### Using Great Expectations for Automated Data Checks
**Objective**: Use Great Expectations to perform data validation steps on a dataset.

**Task 1**: Validate Column Existence

**Steps**:
- Load your dataset using a Pandas DataFrame.
- Use Great Expectations to setup an expectation suite.
- Create an expectation to confirm that a specific column (e.g., customer_id ) exists in your dataset.
- Run the expectation and observe the results.

In [9]:
import pandas as pd
import great_expectations as gx

# Sample data
df = pd.DataFrame({
    "customer_id": [1, 2, 3],
    "name": ["Alice", "Bob", "Charlie"],
    "age": [25, 30, 35]
})

# Create a temporary GE context
context = gx.get_context(mode="ephemeral")
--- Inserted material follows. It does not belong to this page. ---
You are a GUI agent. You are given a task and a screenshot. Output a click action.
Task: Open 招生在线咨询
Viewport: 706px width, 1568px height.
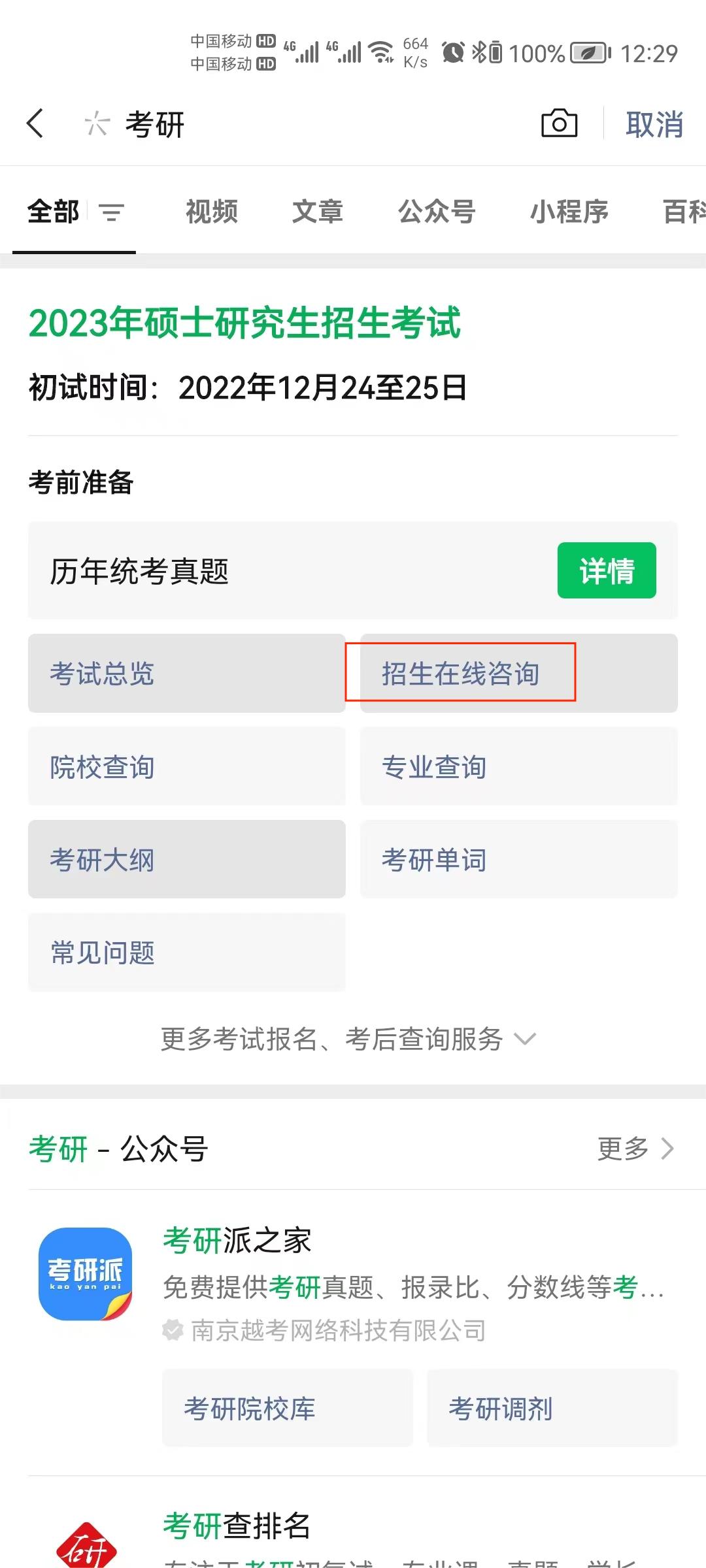pos(519,673)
# Add Pandas DataFrame as a Data Asset using Fluent API
datasource = context.datasources.add_pandas(name="my_pandas")
data_asset = datasource.add_dataframe_asset(name="customer_data", dataframe=df)
batch = data_asset.build_batch()

# Create an Expectation Suite
suite = context.add_or_update_expectation_suite(name="customer_suite")

# Validate the batch with the suite
validator = context.get_validator(expectation_suite=suite, batch=batch)

# Add expectation
validator.expect_column_to_exist("customer_id")

# Save expectations
validator.save_expectation_suite(discard_failed_expectations=False)

# Run validation
checkpoint = context.add_or_update_checkpoint(
    name="simple_checkpoint",
    validator=validator
)
results = checkpoint.run()

# Show result
print(results)

AttributeError: 'EphemeralDataContext' object has no attribute 'datasources'

**Task 2**: Validate Column Data Types

**Steps**:
- Using the same dataset setup, create an expectation to check that a numeric column
(e.g., purchase_amount ) contains only float values.
- Identify a numeric column in your dataset.
- Use Great Expectations to create and validate an expectation that checks the column's data type is correct.
- Run your expectation and check if it passes for your data.

In [None]:
# write your code from here
import pandas as pd
import great_expectations as gx

# Sample dataset
df = pd.DataFrame({
    "customer_id": [1, 2, 3],
    "name": ["Alice", "Bob", "Charlie"],
    "purchase_amount": [100.50, 200.75, 150.00]
})

# Create an ephemeral GE context (no files written to disk)
context = gx.get_context(mode="ephemeral")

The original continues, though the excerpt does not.